Eva(p.z.): No to udało nam się wygrać. Tylko teraz raczej już nie będzie chciał ze mną współpracować. Trudno, i tak wygram. Jestem już w finałowej czwórce
B(p.z.): (wziął zdjęcie Evy i je podarł)
Ceremonia:[]
Chris: No proszę. Zaraz finałowa piątka zmieni się czwórkę. Widzę tu sporo kwasów
(B i Eva mierzyli się wzrokiem, a Dakota,Sam i Bridgette byli zakłopotani)

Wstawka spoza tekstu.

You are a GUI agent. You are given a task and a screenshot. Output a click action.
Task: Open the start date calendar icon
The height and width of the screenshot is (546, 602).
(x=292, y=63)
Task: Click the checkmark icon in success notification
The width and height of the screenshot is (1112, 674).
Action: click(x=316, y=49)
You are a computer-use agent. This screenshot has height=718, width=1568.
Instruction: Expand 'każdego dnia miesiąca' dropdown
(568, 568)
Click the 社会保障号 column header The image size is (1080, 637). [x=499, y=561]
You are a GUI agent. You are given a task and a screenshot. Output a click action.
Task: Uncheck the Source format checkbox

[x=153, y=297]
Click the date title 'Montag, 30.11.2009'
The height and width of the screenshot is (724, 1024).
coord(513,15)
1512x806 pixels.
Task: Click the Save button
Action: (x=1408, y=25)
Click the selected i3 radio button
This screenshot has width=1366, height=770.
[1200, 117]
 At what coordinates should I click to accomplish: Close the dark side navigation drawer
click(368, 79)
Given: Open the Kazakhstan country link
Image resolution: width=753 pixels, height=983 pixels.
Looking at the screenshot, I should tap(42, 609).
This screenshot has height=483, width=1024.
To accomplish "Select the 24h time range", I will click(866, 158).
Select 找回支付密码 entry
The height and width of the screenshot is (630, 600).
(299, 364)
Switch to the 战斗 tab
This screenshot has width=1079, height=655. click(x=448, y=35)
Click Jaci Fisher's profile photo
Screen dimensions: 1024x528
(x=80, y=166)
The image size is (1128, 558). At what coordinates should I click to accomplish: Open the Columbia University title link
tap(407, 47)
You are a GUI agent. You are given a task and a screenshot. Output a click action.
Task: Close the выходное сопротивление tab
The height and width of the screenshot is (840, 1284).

Chris: No to....głosujcie!
Eva(p.z.): Teraz można trochę uszczuplić ten sojusz. Nara Dakota
B(p.z.): (zagłosował)
Sam(p.z.): Kurde. Naprawdę żal mi głosować na Bridgette
Dakota(p.z.): No to im się udało. Na kogo zagłosować :/
Bridgette(p.z.): Kurcze. Sam czy Dakota? :/
Chris: No dobra. Liczymy:
- 1 głos na Dakotę
- 1 głos na Bridgette
- 2 głosy na Bridgette
- 2 głosy na Dakotę
Chris: A ostatni głos na......Dakotę!
Muszla wstydu:[]
(Dakota była w muszli)
Bridgette: Wybacz Dakota :/
Dakota: Nie szkodzi. Jakbyś nie zagłosowała na mnie, to byś odpadła. Rozumiem, słońcu też na ciebie głosowałam. Sorki
Bridgette: Nie szkodzi
Sam: Kurcze...:/. Mogę wskoczyć do muszli za nią. Nie powinna tam siedzieć
Dakota: Ani mi się wasz Sam! Walcz o swoje. Mam nadzieję że ty, albo Bridgette wygracie! Może w przyszłości uda nam się gdzieś zgłosić i dotrzeć do F3. Powodzenia
(Chris ją spłukał)
Sam: Ale kanał :/
Eva: Dobra. Spadam
(Poszła, B wkurzony też zmierzał do hotelu SPA)
Bridgette: B, możemy pogadać?
Chris: I to się nazywa akcja. Mamy finałową czwórkę! To coraz bliżej finału. Po więcej akcji wróćcie koniecznie do Totalnej Porażki: Plejady Łajz!